2015-05-27 15:05:00

Crisi in Madagascar. Il presidente rifiuta l'impeachment


Il parlamento del Madagascar ha votato la destituzione del presidente per presunte violazioni costituzionali e per incapacità. Ora, sarà la Corte Costituzionale a stabilire se la mozione potrà essere attuata. Il capo di Stato, che denuncia brogli, era stato eletto nel 2013 nel tentativo di porre fine alla grave crisi politica del Paese. Il servizio di Massimiliano Menichetti:

Il presidente Rajaonarimanpianina in un discorso alla nazione ha rifiutato la destituzione decisa dal parlamento e in un discorso alla nazione ha denunciato “brogli nelle operazioni di volto” e di voler continuare a essere alla guida del Madagascar. Entro questa sera la Corte costituzionale dovrebbe essere investa dal caso, ma il poverissimo Paese rischia di ripiombare nel caos politico del 2009, quando alle manifestazioni di piazza seguirono scontri e vittime. La Chiesa cattolica lavora incessantemente alla ricostruzione del Madagascar e insieme ad anglicani, luterani e protestanti fa parte di una delle tre Commissioni “per la riconciliazione” nazionale. A scatenare la crisi attuale, però, sarebbe stata proprio una riunione indetta della Commissione. Circa due settimane fa infatti oltre duemila persone, in forma anonima, hanno presentato una richiesta di scioglimento del parlamento investendo a tal riguardo il presidente Rajaonarimanpianina. In questo quadro, i vescovi cattolici hanno preso le distanze per mancanza di trasparenza, ma il documento di scioglimento avrebbe comunque innescato la reazione dell’Assemblea nazionale, culminata poi nella richiesta di destituzione del capo dello Stato.

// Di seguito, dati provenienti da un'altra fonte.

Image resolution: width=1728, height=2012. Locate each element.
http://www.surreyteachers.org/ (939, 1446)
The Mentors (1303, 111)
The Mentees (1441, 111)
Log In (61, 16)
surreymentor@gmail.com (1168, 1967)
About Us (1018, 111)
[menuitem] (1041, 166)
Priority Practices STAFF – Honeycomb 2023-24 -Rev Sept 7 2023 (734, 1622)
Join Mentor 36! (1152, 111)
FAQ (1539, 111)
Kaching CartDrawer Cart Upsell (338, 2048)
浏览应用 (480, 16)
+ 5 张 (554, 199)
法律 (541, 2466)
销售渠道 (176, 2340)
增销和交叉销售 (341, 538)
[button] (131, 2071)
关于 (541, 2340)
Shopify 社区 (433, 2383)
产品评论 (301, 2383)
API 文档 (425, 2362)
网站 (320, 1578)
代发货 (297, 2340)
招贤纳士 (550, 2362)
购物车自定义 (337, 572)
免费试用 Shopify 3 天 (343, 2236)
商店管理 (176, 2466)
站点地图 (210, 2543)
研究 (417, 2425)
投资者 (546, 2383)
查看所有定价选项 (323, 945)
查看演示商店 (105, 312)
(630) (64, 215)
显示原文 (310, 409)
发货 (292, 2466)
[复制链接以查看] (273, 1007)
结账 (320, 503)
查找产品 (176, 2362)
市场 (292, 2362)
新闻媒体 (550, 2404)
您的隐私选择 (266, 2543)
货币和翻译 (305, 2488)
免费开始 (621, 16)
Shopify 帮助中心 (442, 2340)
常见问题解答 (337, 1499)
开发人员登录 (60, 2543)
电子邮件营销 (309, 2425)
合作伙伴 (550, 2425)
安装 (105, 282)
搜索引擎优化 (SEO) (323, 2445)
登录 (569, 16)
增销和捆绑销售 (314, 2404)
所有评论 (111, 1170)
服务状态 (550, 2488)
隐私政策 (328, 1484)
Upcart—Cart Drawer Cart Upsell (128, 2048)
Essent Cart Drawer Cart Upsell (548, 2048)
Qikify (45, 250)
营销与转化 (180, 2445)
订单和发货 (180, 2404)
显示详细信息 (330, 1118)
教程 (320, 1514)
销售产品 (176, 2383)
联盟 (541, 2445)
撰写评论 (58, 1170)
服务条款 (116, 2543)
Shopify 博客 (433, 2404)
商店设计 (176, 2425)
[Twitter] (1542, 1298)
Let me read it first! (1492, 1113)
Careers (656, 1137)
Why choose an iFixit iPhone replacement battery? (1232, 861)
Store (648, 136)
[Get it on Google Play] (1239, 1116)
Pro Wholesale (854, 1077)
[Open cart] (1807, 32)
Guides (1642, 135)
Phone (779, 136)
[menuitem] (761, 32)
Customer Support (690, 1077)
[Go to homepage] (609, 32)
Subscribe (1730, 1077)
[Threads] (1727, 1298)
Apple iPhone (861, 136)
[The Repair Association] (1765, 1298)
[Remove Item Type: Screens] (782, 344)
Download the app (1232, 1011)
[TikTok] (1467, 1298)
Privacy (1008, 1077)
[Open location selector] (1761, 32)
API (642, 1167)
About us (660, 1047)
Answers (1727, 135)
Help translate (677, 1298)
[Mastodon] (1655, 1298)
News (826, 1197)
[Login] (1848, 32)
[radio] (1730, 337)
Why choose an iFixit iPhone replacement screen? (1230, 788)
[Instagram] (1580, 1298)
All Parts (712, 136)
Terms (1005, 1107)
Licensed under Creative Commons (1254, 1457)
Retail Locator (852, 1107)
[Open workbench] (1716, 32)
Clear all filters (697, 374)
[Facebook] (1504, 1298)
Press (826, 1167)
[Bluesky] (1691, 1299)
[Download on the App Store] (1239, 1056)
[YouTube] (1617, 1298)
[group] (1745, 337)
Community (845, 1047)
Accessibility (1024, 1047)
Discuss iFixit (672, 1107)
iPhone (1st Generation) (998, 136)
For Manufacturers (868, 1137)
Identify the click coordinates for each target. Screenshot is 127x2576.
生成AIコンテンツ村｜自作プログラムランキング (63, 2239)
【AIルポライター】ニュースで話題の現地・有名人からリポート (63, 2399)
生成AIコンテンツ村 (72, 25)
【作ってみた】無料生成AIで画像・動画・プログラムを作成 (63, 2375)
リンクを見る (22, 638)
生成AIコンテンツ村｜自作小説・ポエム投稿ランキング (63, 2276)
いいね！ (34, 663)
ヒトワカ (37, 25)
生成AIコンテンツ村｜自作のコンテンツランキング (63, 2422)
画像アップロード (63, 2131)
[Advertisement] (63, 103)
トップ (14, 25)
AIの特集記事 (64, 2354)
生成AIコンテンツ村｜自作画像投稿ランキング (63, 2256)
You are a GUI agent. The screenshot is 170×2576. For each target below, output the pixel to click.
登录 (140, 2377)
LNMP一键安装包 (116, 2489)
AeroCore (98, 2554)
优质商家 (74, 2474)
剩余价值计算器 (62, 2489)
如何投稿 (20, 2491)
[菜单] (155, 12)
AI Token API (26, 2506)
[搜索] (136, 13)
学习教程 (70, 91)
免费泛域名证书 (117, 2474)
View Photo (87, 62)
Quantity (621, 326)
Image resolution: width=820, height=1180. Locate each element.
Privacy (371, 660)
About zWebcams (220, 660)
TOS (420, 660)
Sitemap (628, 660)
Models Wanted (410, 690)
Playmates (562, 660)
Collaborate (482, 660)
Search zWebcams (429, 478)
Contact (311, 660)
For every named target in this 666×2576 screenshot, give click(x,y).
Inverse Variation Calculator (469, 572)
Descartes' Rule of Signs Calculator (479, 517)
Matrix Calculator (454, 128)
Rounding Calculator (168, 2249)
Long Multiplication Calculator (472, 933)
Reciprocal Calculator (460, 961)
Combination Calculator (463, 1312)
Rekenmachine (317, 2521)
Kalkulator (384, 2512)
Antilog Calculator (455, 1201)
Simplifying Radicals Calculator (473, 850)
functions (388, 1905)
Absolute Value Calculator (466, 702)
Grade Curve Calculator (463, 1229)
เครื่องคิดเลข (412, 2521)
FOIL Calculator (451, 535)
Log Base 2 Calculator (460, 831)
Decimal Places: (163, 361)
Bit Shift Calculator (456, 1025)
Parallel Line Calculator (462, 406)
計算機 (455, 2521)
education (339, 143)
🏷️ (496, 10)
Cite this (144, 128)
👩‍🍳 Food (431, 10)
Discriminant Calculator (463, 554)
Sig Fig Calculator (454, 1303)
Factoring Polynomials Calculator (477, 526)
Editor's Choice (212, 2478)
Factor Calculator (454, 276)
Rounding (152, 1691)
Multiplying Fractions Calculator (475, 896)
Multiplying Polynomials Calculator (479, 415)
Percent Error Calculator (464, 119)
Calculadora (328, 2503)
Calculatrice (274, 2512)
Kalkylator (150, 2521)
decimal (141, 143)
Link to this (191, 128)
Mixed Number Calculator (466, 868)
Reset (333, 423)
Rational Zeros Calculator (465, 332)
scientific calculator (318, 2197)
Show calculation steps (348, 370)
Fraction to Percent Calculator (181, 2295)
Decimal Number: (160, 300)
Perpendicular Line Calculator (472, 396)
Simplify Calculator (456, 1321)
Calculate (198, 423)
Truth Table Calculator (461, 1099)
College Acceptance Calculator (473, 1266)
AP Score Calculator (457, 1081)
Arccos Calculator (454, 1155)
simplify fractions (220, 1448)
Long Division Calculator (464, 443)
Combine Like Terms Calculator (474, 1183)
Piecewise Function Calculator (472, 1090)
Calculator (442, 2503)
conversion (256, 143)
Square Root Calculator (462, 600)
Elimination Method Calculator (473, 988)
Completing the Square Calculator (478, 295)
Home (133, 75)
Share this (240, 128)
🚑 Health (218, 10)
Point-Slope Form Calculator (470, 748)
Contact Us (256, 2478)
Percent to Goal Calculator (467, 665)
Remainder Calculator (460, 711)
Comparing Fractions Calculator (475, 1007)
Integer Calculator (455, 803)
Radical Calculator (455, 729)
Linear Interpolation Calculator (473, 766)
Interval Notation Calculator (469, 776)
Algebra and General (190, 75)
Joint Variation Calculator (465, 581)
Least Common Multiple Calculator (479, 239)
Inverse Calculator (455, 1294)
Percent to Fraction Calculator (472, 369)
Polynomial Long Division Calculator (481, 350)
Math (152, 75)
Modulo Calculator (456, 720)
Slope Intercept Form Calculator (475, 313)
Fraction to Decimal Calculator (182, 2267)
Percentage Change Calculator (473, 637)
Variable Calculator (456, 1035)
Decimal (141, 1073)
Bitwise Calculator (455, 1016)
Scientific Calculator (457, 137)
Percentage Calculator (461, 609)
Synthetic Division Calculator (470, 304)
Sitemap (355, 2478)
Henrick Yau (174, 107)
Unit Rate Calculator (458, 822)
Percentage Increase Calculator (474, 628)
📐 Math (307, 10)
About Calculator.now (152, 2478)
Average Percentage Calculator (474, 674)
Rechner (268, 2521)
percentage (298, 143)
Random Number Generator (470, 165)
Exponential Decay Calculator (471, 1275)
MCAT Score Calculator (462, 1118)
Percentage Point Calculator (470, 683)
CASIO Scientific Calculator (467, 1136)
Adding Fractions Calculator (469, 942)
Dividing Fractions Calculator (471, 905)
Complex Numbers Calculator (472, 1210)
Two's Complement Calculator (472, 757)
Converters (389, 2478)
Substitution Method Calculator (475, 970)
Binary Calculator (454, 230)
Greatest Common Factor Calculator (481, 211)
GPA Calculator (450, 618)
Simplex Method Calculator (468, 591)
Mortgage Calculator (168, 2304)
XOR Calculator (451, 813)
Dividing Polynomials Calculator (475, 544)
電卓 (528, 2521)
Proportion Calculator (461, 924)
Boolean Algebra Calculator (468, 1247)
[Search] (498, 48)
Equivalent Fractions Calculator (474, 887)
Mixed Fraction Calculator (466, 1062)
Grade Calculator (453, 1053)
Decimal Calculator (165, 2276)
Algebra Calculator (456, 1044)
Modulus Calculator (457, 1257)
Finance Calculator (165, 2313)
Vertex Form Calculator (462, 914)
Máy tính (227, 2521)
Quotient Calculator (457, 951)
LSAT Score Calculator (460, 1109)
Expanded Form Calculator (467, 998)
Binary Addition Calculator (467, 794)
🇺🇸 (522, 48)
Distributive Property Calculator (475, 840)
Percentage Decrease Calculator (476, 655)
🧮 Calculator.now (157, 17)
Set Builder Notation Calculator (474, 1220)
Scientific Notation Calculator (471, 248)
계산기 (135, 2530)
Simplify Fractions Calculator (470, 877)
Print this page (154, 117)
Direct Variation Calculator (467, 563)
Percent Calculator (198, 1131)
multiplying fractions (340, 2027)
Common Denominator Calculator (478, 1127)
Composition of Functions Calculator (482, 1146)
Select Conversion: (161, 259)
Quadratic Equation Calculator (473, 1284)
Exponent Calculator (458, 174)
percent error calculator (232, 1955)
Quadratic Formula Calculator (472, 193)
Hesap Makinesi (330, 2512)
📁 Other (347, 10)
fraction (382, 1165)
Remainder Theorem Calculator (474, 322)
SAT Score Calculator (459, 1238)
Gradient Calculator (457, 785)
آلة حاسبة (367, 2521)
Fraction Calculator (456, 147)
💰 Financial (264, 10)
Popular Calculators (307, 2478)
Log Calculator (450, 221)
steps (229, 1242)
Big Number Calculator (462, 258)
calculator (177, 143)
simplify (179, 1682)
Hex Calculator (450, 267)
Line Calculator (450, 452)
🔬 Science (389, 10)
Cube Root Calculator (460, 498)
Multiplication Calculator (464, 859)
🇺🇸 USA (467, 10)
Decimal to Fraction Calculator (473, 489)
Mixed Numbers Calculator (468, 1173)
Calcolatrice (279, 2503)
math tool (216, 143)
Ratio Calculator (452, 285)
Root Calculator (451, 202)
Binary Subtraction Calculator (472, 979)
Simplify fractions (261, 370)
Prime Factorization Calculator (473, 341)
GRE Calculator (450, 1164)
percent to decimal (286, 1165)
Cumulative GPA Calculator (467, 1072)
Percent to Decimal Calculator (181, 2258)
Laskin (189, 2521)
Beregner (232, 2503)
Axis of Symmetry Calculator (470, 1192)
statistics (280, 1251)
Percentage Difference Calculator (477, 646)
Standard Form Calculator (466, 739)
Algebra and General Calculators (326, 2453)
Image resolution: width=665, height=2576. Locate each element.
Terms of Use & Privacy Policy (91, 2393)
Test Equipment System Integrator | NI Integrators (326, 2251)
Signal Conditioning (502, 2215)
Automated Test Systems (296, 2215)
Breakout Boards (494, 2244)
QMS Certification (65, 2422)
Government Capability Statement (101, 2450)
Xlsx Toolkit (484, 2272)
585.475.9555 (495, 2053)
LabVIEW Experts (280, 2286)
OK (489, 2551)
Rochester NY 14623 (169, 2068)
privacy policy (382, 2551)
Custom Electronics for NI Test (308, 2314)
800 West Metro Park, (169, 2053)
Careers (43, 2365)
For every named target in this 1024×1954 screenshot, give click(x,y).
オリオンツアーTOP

Sulla situazione attuale abbiamo raggiunto nella capitale Antananarivo, don Luca Treglia, direttore di "Radio Don Bosco":

R. – Il Madagascar vive uno stato di caos politico e questo porta molti problemi. I vescovi, nell’ultima lettera che hanno pubblicato, circa due settimane fa, hanno denunciato questa situazione che porta solamente danni al popolo. Coloro che traggono vantaggio da questo caos sono solamente i politici. Il popolo soffre: non può curarsi, non ha da mangiare, c’è molta corruzione e le leggi vengono fatte solo per alcuni affinché possano approfittare delle ricchezze del Madagascar. Praticamente il 70% delle persone vive al di sotto della soglia di povertà con meno di un euro al giorno.

D. – Adesso, sarà la Corte costituzionale che dovrà esprimersi sulla destituzione del presidente chiesta dal parlamento. Che tempi ci sono?

R. – Al momento, nessun documento è arrivato alla Corte costituzionale, ma si pensa che questo accadrà in serata. Poi, questa lo prenderà in esame. Il problema è che parecchi membri della Corte costituzionale sono a favore del presidente, quindi  anche lì rimane il dubbio su quale decisone verrà presa per questa domanda.

D. – Il parlamento vota l’"impeachment", il presidente parla di brogli nelle operazioni di voto e la Corte costituzionale sembra essere sbilanciata. Si rischiano di nuovo le violenze del 2009 con morti e feriti per le strade?

R. – Il rischio c’è. In questo momento, ci sono forti tensioni politiche e tra l’altro anche il vecchio presidente, Ravalomanana, è rientrato in Madagascar – molte persone non volevano che tornasse. Ci sono molte pressioni da parte della comunità internazionale a favore del vecchio presidente, per cui tutto questo ha creato una situazione di caos e di confusione.

D. – Ma come viene visto l’intervento della comunità internazionale?

R. – La pressione internazionale è vista qui in Madagascar in modo negativo. La cultura malgascia considera ingerenze l’intervento esterno. Servirebbe una persona capace di governare il Paese e che soprattutto si dedichi ai bisogni del popolo: la povertà, il lavoro, le malattie che sono tantissime …

D. – Siamo di fronte dunque ad una politica autoreferenziale che non si interessa al popolo?

R. – Purtroppo, è quello che succede. A volte, chi è la potere pensa solo ai propri interessi e la stessa cosa fa l’opposizione. Servirebbe che ognuno si prenda le proprie responsabilità per la costruzione di un Paese attualmente allo sfascio. Quindi, da una parte il presidente con il suo governo dovrebbero sforzarsi di fare di più e dall’altra, e dall’altra l’Assemblea dovrebbe cercare di collaborare con il presidente per mettere le basi che consentano uno sviluppo stabile.